The utility of judgments is perhaps obvious: you could simply say "Jim's a bad guy," or you could waste time trying to describe what you mean by "bad." You could perhaps enumerate all of the behaviors Jim has engaged in that have offended you, been unlawful, or resulted in harm to others. This admittedly seems like a tremendous waste of time. And I'm here to argue that it's actually time well spent.
In recent years, the field of psychology has been revolutionized by therapeutic approaches that emphasize "non-judgment." These treatments provide skills training in how to increase our awareness of judgments and become more objective in our interpretations of people, situations, and experiences.
And, again, the research on the effectiveness of these interventions is impressive. Cognitive-behavioral therapies ? which have been shown through rigorous research trials to be effective in treating a range of conditions including depression and anxiety ? focus extensively on increasing one's awareness of their judgments and cognitive distortions.
Borderline personality disorder, a condition once considered "untreatable" by mental health professionals, can now effectively be managed with Dialectical Behavior Therapy (DBT) (Linehan, 1993). DBT is a specific type of cognitive-behavioral therapy that is based in large part on helping clients notice and challenge their judgments.

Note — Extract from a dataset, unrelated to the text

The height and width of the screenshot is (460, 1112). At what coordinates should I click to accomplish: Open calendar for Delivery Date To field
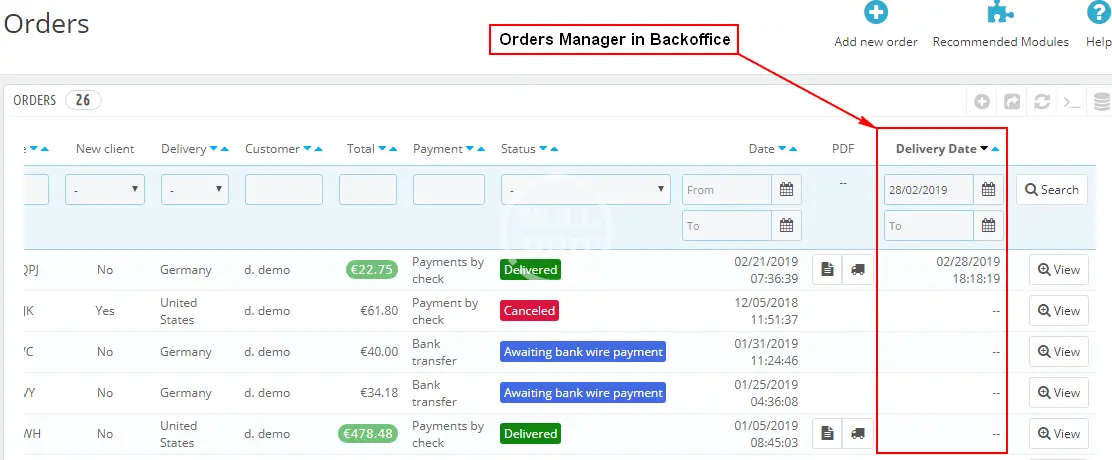click(988, 226)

Even physiological indicators of medical conditions including HIV (Robinson,
Mathews, & Witek-Janusek, 2003), psoriasis (Kabat-Zinn et al., 1998), and cancer (Carlson, Speca, Faris, & Patel, 2007; Witek-Janusek et al., 2008), have been shown to improve significantly in individuals who received Mindfulness-Based Stress Reduction (MBSR) ? an 8 week meditation class in which participants learn how to, you guessed it, cultivate non-judgment.
So how do we do this? What strategies do these approaches use to affect change?
In truth they don't all go about it the same way, though they seem to all be pretty effective at helping folks decrease judgments. The cognitive behavioral interventions typically involve some psycho-education around common cognitive distortions in which people often engage. Biases like the "hindsight bias" (seeing mistakes in the past as avoidable based on information you've since acquired) and "polarized thinking" (categorizing things into extremes, while failing to consider the complexity that is inherent in most situations) are explained and reviewed. The therapist then points out when you are engaging in cognitive distortions during your sessions, helps you identify the situations that seem to increase your cognitive distortions (such as when you are stressed about work, in a fight with a loved one, or not sleeping well), and then teaches you how to reframe your thoughts in more objective terms.
The obvious caveat to the cognitive-behavioral approaches is that they require the support of a therapist. If you are trying to tackle this on your own, I would encourage you to have a loved one, someone you trust and are able to take feedback from, point out your judgments as they occur. I've also had clients use golf tickers to track their judgments throughout the day as a means of increasing awareness.
The mindfulness approaches are perhaps more readily accessible. As I've discussed in previous posts, the JKZ app for smartphones more or less walks you through an MBSR course and is narrated by Jon Kabat-Zinn, PhD, a renowned expert in the practice of cultivating non-judgment. There are countless smartphone applications that can facilitate a home mindfulness practice, as well as numerous places in the Bay Area that offer classes and opportunities to practice mindfulness. I would also highly recommend the writing of Thich Nhat Hanh to anyone interested in learning more about the power of nonjudgmental awareness and strategies for developing it.
The takeaway is that you do not have to be a Jedi master, Zen monk, or psychologist to get control of your judgments. However, you do have to be willing to look honestly at your thoughts. You have to accept that your thoughts are not facts, and you must commit to the practice of becoming more descriptive, and less opinionated, in your interpretations. Ultimately, you must teach your mind to take the long road when it comes to interpreting information if you hope to arrive at a place that is balanced and unbiased.